In the fall of 2008 construction was completed on an all-new $6.1 million 112 ft wide by 48 ft tall HD video display board in the south end zone above the Leo Seal M-Club Center. The LED video system is the tenth largest high-definition video board in college football. The new board was used for the first time on November 1, 2008, during the Mississippi State Bulldogs vs. Kentucky Wildcats football game. The main video display is complemented with two HD LED advertising boards on each side of the main board, as well as an HD LED "ribbon ticker" which spans the width of the structure below the main board. Therefore, the total video board square footage (on one structure) is 6896 sqft. To complement the all-new video system, a new state-of-the-art sound system has been installed by Pro Sound, headquartered in Miami, Florida.

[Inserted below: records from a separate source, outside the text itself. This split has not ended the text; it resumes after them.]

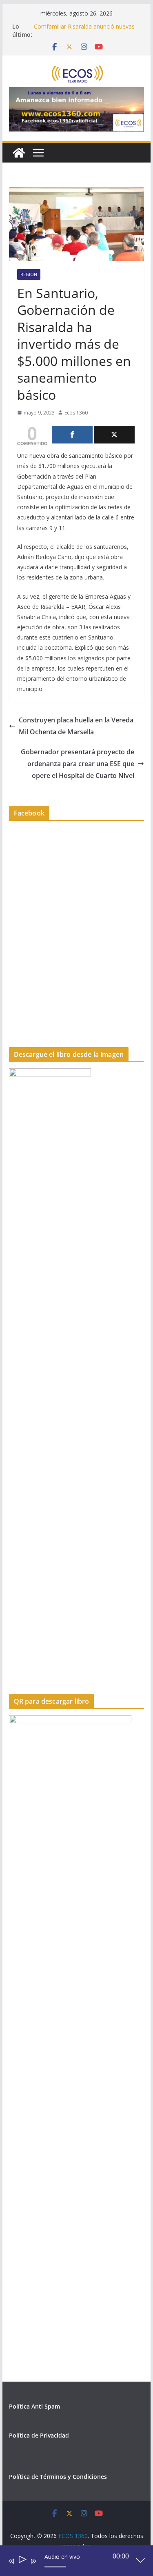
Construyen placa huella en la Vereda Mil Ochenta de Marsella (76, 725)
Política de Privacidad (39, 2435)
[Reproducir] (22, 2561)
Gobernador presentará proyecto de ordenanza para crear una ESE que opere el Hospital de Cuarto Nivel (77, 763)
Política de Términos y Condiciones (58, 2476)
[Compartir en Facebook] (72, 434)
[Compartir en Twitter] (114, 434)
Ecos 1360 (76, 412)
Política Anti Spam (34, 2406)
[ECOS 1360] (19, 153)
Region (28, 274)
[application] (70, 2562)
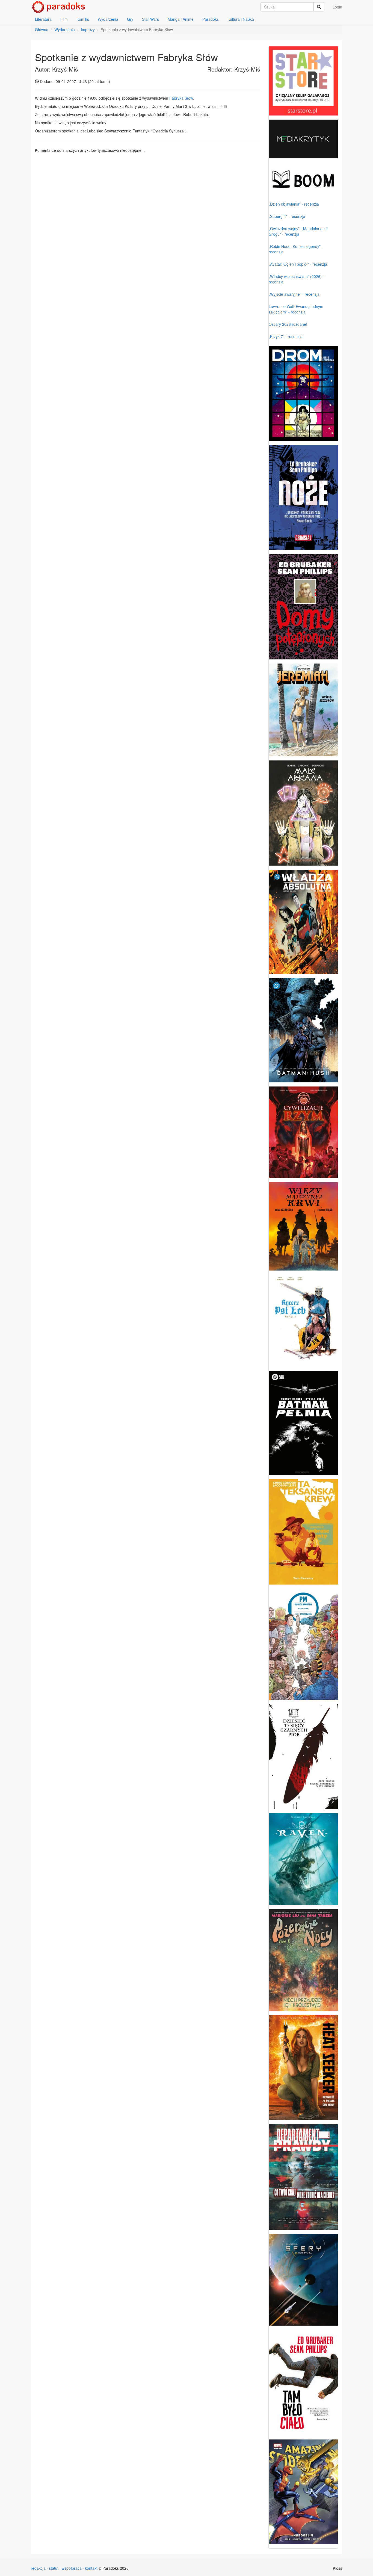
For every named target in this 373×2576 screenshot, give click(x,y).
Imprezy (88, 29)
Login (337, 7)
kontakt (91, 2568)
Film (64, 19)
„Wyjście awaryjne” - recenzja (294, 294)
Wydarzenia (108, 19)
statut (53, 2568)
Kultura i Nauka (240, 19)
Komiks (82, 19)
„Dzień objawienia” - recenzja (294, 204)
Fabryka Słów (181, 98)
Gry (130, 19)
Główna (41, 29)
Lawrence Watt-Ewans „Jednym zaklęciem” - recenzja (296, 309)
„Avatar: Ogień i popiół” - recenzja (298, 264)
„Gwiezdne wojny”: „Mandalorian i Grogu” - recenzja (298, 231)
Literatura (43, 19)
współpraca (72, 2568)
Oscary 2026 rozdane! (288, 324)
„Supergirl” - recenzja (287, 216)
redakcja (38, 2568)
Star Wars (150, 19)
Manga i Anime (181, 19)
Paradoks (210, 19)
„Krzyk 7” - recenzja (286, 336)
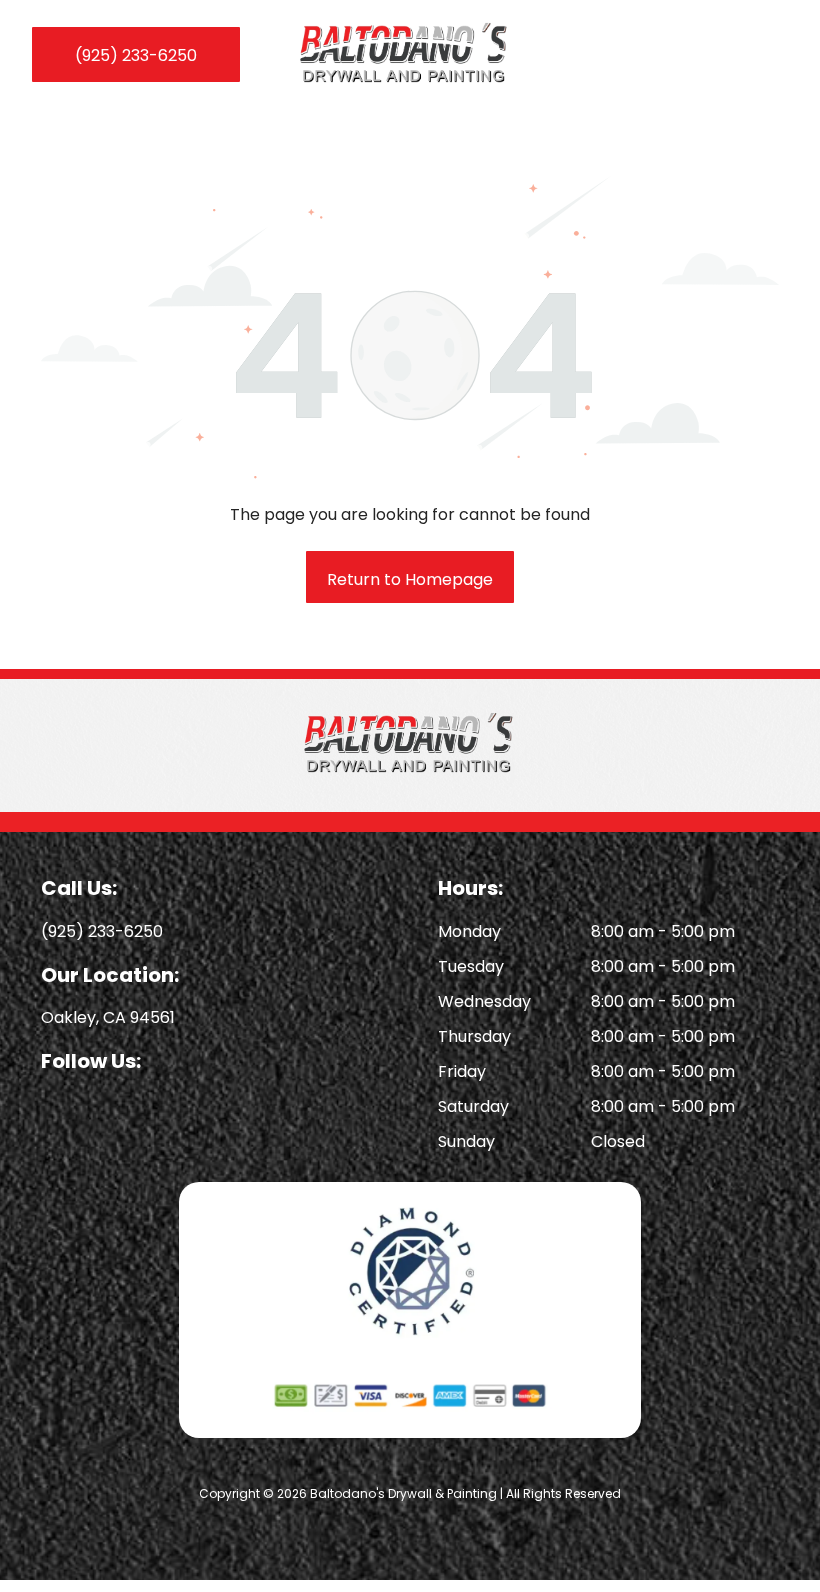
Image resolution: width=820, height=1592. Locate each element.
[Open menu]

A $75 million expansion, completed in August 2014, increased the capacity of the stadium to 61,337, created new concessions and restrooms, and created a new west side concourse. Part of the expansion included sealing off the north end zone and installing a large HD video board, similar to the one in the south end zone which replaced the JumboTron that was installed there in 1997.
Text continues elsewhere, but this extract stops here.